JUNOSW + Opticks : Status and Plan

(December 18, 2023) First Pre-Release of JUNOSW+Opticks
Status of known issues : most leaks now fixed
Opticks additions to assist with GPU+CPU memory leak finding
Geometry in use based on J23_1_0_rc3
Introduce Three Opticks test scripts [1] [2] [3]
[2] A:B Chi2 comparison of optical propagation history frequencies
[2] Chimney Issue : Photons going up the Chimney discrepant ?
[3] Pure Optical TorchGenstep 20 evt scan : 0.1M to 100M photons
[3] Hit vs Photon for Release build running
Optimizing separate "Release" build in addition to "Debug" build
[3] Event Time vs Photon in Debug and Release builds
Absolute Comparison with ancient Opticks Measurements ?
Launch time (and hits) vs OPTICKS_MAX_BOUNCE
Yuxiang Hu : Gamma Event at CD center comparisons
Amdahls Law : How much parellelized speedup actually useful to overall speedup ?
NEXT STEPS/PLAN
Opticks Links, JUNOSW+Opticks DocDB

Simon C Blyth, IHEP, CAS — Offline Software Review — 24 Feb 2024

(December 18, 2023) First Pre-Release of JUNOSW+Opticks

source /cvmfs/juno.ihep.ac.cn/centos7_amd64_gcc1120_opticks/Pre-Release/J23.1.0-rc6/setup.sh

Objective of Pre-Release : enable non-developers to test JUNOSW+Opticks

OptiX 7.5	Chosen to match NVIDIA CUDA 11.7 + Driver Version: 515.65.01 on IHEP GPU cluster
Geant4 10.4.2	(Opticks with Geant4 11 already in use by Fermilab Geant4 group, others)
Custom4 0.1.8	small package : but deeply coupled with : Geant4 + JUNOSW + Opticks
Opticks-v0.2.4	December 18 release https://github.com/simoncblyth/opticks/releases/tag/v0.2.4

Pre-Release usable only on IHEP GPU cluster (?)

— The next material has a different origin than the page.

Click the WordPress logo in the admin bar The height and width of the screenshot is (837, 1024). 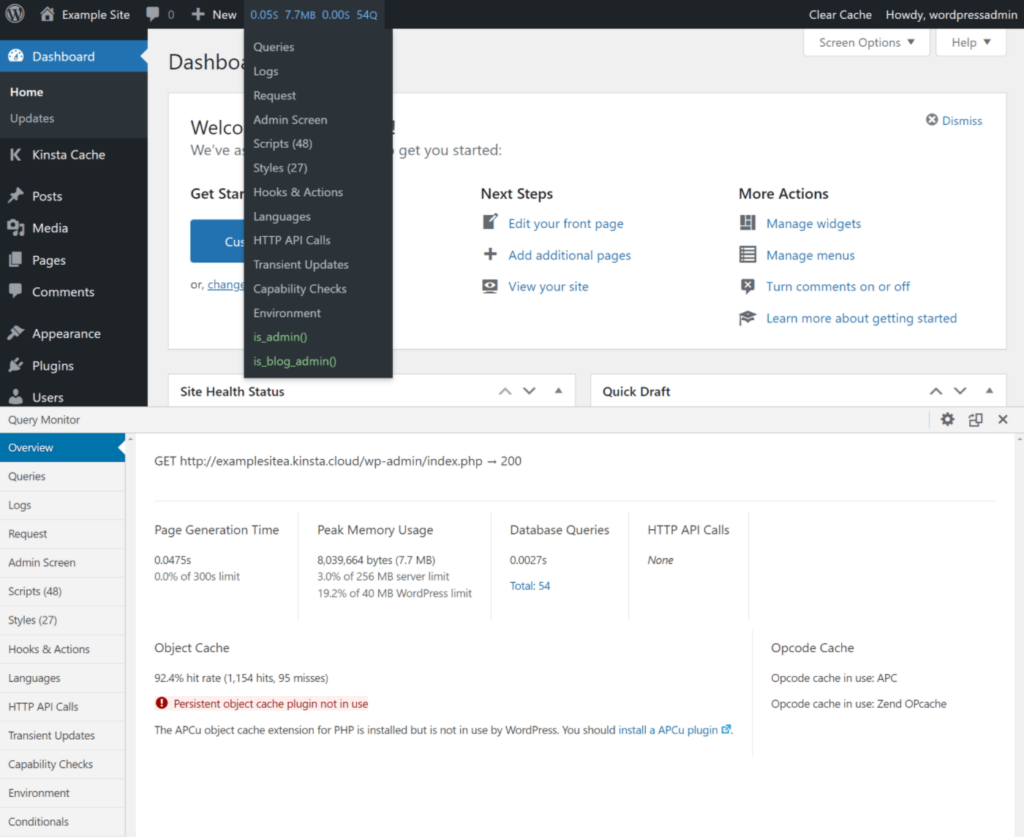(14, 14)
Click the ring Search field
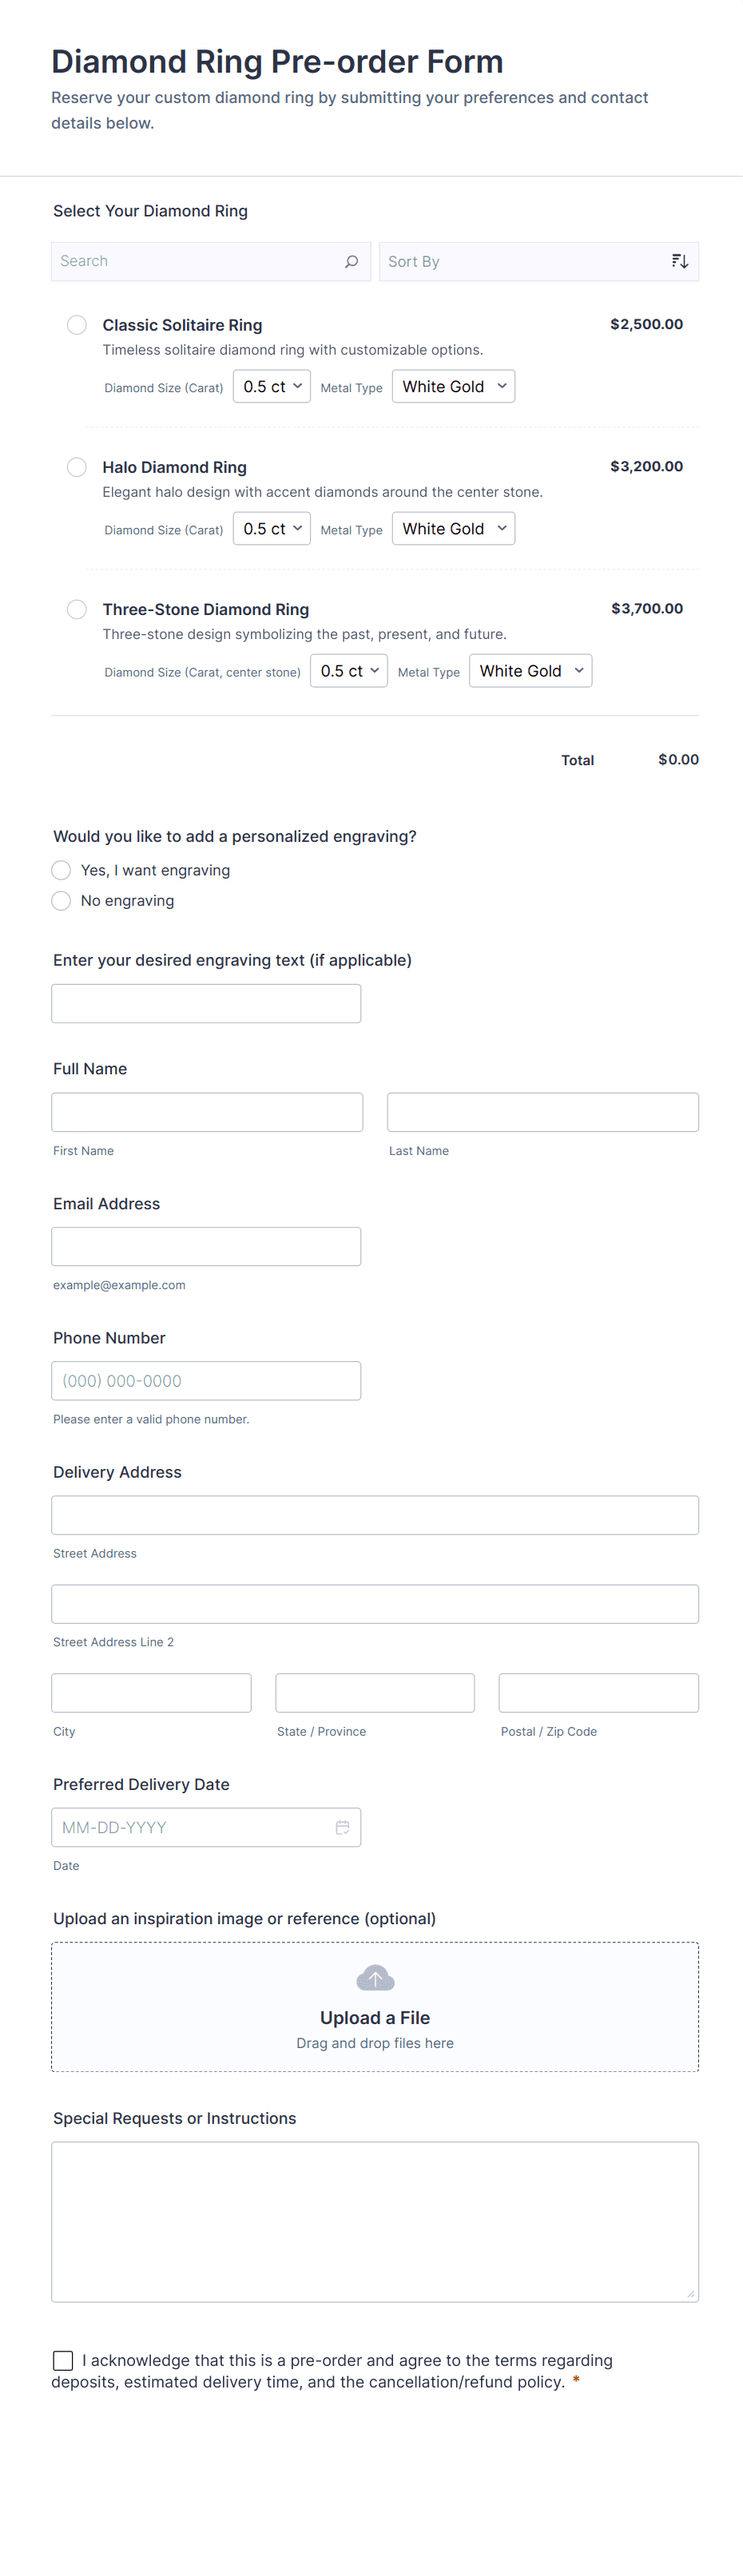Image resolution: width=743 pixels, height=2576 pixels. (x=195, y=261)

unless NVIDIA Driver + CUDA + OptiX versions happen to match your machine

Example test scripts in j repository:

https://code.ihep.ac.cn/blyth/j/-/blob/main/okjob.sh slurm submission wrapper
https://code.ihep.ac.cn/blyth/j/-/blob/main/jok.bash tut_detsim.py commandline

Example job script for developers building JUNOSW+Opticks with bash junoenv opticks,bash junoenv offline

https://code.ihep.ac.cn/blyth/j/-/blob/main/okjobdev.sh

Status of known issues : most leaks now fixed

sensor_identifier off-by-one bug (caused SEGV on hitting SPMT 325599)
- FIX: 2023/12/19 Opticks v0.2.5
GPU memory leak : from creating CUDA stream for every launch
- FIX: 2024/01/25 Opticks v0.2.6 (GPU leak : difficult to find, easy to fix)
CPU memory leak from hit handling (CPU leak : re-implement more cleanly)
- FIX: 2024/02/20 Opticks HEAD via reimplementation of SEvt::getLocalHit
  - leak investigated with standalone test : u4/tests/U4HitTest.sh
  - fix avoids transform related leak
  - fix avoids transform inversion for each hit, adopts double precision transforms
U4Recorder CPU memory leak, non-critical
- recorder only used for debug + validation
- no need to handle many or large (100M photon) events
- TODO : check again, above hit handling fix might reduce this enough already
python analysis/plotting machinery not yet included in release
geometry differences described separately

Opticks additions to assist with GPU+CPU memory leak finding

~/opticks/sysrap/smonitor.sh: NVML based GPU memory monitor (~nvidia-smi with NumPy array saving)
~/opticks/sysrap/tests/sprof.sh: Analysis of sysrap/SProf.hh (time[us],VM[kb],RSS[kb]) CPU memory profile stamps

2024/01/22 : complete impl. of running from sequence of input gensteps
- rerun GPU optical propagation with gensteps persisted from JUNOSW+Opticks job
- ADVANTAGE : optical simulation dev. cycle time < 2 seconds (not 2 minutes)
- enabled pinning down VRAM launch leak : without waiting 2 minutes between trials
- see ~/opticks/CSGOptiX/cxs_min_igs.sh

export OPTICKS_INPUT_GENSTEP=$BASE/jok-tds/ALL0/A%0.3d/genstep.npy
## sequence of genstep arrays to load across multiple SEvt folders

2024/02/04 : complete sysrap/NPX.h additions for std::unordered_map
- JUNOSW map -> unordered_map required additional NPX.h serialize/import methods

cxr_min__eye_0,1.5,0__zoom_4__tmin_1.3__ALL.jpg

EYE=0,1.5,0 TMIN=1.3 ZOOM=4 ~/opticks/cxr_min.sh  ## CSGOptiXRMTest

Using GEOM J23_1_0_rc3_ok0

Geometry in use based on J23_1_0_rc3

Deferred geometry, switched off by tut_detsim.py options.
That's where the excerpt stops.